Everyone is looking for the secret formula, the missing key that unlocks health and prosperity and happiness. These verses claim to have that formula or key. Look at all the favorable results that are described here:

  • Long life: Verse 2a says that something “will prolong your life many years.”
  • Peace in your heart and money in your pocket: Verse 2b says that it will “bring you peace and prosperity.”
  • An easy road in life: Verse 6b: “he will make your paths straight.”
  • A healthy body: Verse 8 says, “This will bring health to your body and nourishment to your bones.”

These verses are Hebrew poetry and in Hebrew poetry ideas are repeated or restated in parallel phrases. So when verse 8 says, “This will bring health to your body and nourishment to your bones,” whatever “this” refers to must be the missing ingredient, the secret formula, the key that unlocks the life we all want. 

So what is that secret? Verse 7: Do not be wise in your own eyes; fear the Lord and shun evil.” The parallel commands are to do what your parents taught you to do (v. 1), submit to God (vv. 5a. 6a), love him faithfully (v. 3a), and worship him reverently (v. 7a). This is the secret formula to a successful life.

Lots of us say that we are doing these things but what is the real proof? The answer is in verse 7b: “shun evil.” Avoiding evil behavior is the test of whether or not someone loves God, worships God, and truly submits to and obeys God. More specifically, one who will “shun evil” is someone who has learned to “lean not on your own understanding” (v. 5b).

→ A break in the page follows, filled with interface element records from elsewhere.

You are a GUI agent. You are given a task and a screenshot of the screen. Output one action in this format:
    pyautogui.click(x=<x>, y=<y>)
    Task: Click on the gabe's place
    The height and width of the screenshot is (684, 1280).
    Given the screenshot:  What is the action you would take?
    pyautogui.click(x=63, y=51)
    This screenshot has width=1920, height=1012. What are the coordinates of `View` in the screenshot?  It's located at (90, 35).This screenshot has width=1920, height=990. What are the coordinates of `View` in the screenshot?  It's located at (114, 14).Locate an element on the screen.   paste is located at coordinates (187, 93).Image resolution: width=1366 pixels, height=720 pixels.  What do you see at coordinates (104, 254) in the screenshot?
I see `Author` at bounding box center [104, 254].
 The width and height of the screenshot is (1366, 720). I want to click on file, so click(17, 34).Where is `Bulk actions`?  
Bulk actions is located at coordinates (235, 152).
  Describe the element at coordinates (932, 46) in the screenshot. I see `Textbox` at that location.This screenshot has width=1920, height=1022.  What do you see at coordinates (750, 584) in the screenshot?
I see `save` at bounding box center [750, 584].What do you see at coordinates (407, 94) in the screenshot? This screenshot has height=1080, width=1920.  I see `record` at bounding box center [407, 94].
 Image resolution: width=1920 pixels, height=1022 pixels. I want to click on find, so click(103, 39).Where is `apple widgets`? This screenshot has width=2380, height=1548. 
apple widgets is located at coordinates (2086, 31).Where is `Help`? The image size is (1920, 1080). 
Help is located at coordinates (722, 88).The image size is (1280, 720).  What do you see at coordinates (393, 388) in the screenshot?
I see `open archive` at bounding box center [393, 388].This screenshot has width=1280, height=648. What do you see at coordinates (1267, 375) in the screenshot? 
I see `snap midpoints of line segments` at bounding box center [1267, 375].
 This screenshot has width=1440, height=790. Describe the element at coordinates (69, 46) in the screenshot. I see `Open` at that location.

Our default instinct about how to live a peaceful, happy, prosperous life is to do evil and get away with it. We think that happiness comes from:

  • materialism instead of wise stewardship (vv. 9-10)
  • dishonesty instead of telling the truth
  • taking advantage of others instead of serving with integrity
  • sexual pleasure instead of loving faithfulness
  • and on and on

Every sin you commit in your life is an act that happens when you “lean… on your own understanding.” Sin promises immediate shortcuts to happiness that instinctively appeal to our inner hunger for success and happiness. And, it is true that sin gives a certain amount of pleasure for a while.

But the pleasure sin offers diminishes over time; meanwhile the hidden costs of sin increase over time.

By contrast, someone who believes God’s commands instead of his own (sinful) instincts builds a life that gradually provides greater levels of happiness.

So this is the biblical formula for happiness: love God and show it by doing what God commands. This is a “secret” formula in the sense that it is the opposite of “your own understanding” (v. 5b).

It is also a secret in the sense that it requires the saving grace of God. Only the gift of eternal life in Jesus can make you want to fear God, love God, trust God and obey God when everything else in your body and mind screams at you to go the other way.

Today you may be offered a direct but sinful choice that seems like it will give you the pleasure you seek. You will be offered a dozen little choices that promise the same thing.

But because you know the Lord and have his Spirit, his word, and his new life in you, trust him and do the right(eous) thing instead. This is the secret path to true happiness.